Logstash: Index complex structure from jdbc input

Lucas_Dehandschutter · August 8, 2018, 7:54am

Hi,

I'd like to inject data from sql databases into Elasticsearch.

Let say I have 3 tables: Company, Department and Employee.
Each company has several department and each department has several employees.
This example has 2 level of nested informations.

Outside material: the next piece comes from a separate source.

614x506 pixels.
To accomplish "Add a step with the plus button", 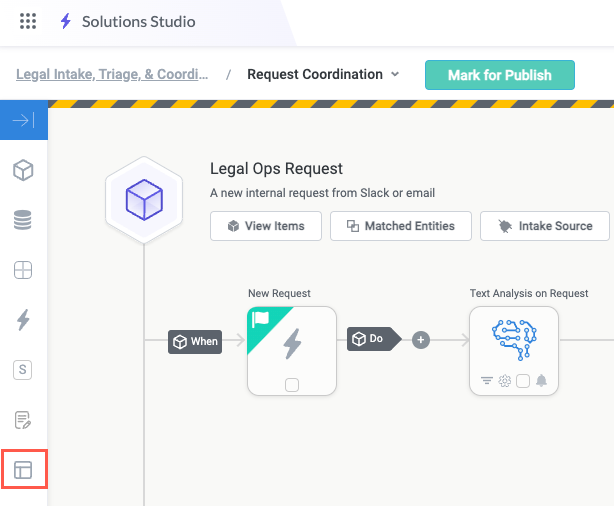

I'd like to build and index a Company document like this:

   {
"comp_name": "World Company",
"comp_address": " 123 blablabla street...",
"departments": [
 {
     "dep_id": 1,
     "dep_name": "Human ressources",
     "employees": [
           {   "name": "John Smith", "age": "35", ...   },
           {   "name": "Peter Nash", "age": "46", ...   }
           ...
      ]  
 },
 
 {
     "dep_id": 2,
     "dep_name": "Accounting",
     "employees": [
           {   "name": "Lisa  Paulson", "age": "26", ...   },
           {   "name": "Mary Davids", "age": "32", ...   }
           ...
      ]  
 }
...
 ]
}

I cannot find a Logstash example explaining how to aggregate a TWO LEVEL nested structure.

Can anyone help me ?

Regards,

Lucas

Christian_Dahlqvist · August 8, 2018, 8:09am

Why are you looking to index a whole company as a single document? How do you want to search your data?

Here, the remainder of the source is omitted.